Keeping blood-glucose levels in the target range (70–130 mg/dL before a meal) requires careful monitoring of blood-glucose levels with a blood-glucose meter, strict adherence to a healthy diet, and increased physical activity. Type 1 diabetics begin insulin injections as soon as they are diagnosed. Type 2 diabetics may require oral medications and insulin injections to maintain blood-glucose levels in the target range. The symptoms of high blood glucose, also called hyperglycemia, are difficult to recognize, diminish in the course of diabetes, and are mostly not apparent until levels become very high. The symptoms are increased thirst and frequent urination. Having too low blood glucose levels, known as hypoglycemia, is also detrimental to health. Hypoglycemia is more common in Type 1 diabetics and is most often caused by injecting too much insulin or injecting it at the wrong time. The symptoms of hypoglycemia are more acute including shakiness, sweating, nausea, hunger, clamminess, fatigue, confusion, irritability, stupor, seizures, and coma. Hypoglycemia can be rapidly and simply treated by eating foods containing about ten to twenty grams of fast-releasing carbohydrates. If symptoms are severe a person is either treated by emergency care providers with an intravenous solution of glucose or given an injection of glucagon, which mobilizes glucose from glycogen in the liver. Some people who are not diabetic may experience reactive hypoglycemia. This is a condition in which people are sensitive to the intake of sugars, refined starches, and high GI foods. Inviduals with reactive hypoglycemia have some symptoms of hypoglycemia. Symptoms are caused by a higher than normal increase in blood-insulin levels. This rapidly decreases blood-glucose levels to a level below what is required for proper brain function.
The major determinants of Type 2 diabetes that can be changed are overnutrition and a sedentary lifestyle. Therefore, reversing or improving these factors by lifestyle interventions markedly improve the overall health of Type 2 diabetics and lower blood-glucose levels. In fact it has been shown that when people are overweight, losing as little as nine pounds (four kilograms) decreases blood-glucose levels in Type 2 diabetics. The Diabetes Prevention Trial demonstrated that by adhering to a diet containing between 1,200 and 1,800 kilocalories per day with a dietary fat intake goal of less than 25 percent and increasing physical activity to at least 150 minutes per week, people at high risk for Type 2 diabetes achieved a weight loss of 7 percent and significantly decreased their chances of developing Type 2 diabetes.Knowler, W. C. et al. “Reduction in the Incidence of Type 2 Diabetes with Lifestyle Intervention or Metformin.” N Engl J Med 346, no. 6 (2002): 393–403. http://www.nejm.org/doi/full/10.1056/NEJMoa012512.
The American Diabetes Association (ADA) has a website that provides information and tips for helping diabetics answer the question, “What Can I Eat” (see Note 4.34 "Interactive 4.2").
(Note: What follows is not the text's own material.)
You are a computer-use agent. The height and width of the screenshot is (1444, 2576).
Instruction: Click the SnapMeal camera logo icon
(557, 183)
In regard to carbohydrates the ADA recommends diabetics keep track of the carbohydrates they eat and set a limit. These dietary practices will help keep blood-glucose levels in the target range.
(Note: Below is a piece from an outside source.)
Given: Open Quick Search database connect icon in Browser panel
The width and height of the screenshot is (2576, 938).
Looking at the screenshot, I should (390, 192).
The ADA has a website containing great information and tips on how to eat a healthy diet that helps keep blood-glucose levels in the target range. Visit it to learn more on how to prevent serious complications of this disease.
An unfortunate problem is that most diabetics do not adhere to the lifestyle interventions long-term. This is partly because of individual disinclination, but is also because health insurance companies do not provide continued financial support for dietary guidance and because primary care physicians do not prescribe dietary guidance from a dietitian. This shifts the way diabetes is treated away from lifestyle intervention toward medications, as the goal still remains to manage blood-glucose levels. Numerous oral medications are available on the market and are often prescribed to Type 2 diabetics in combination.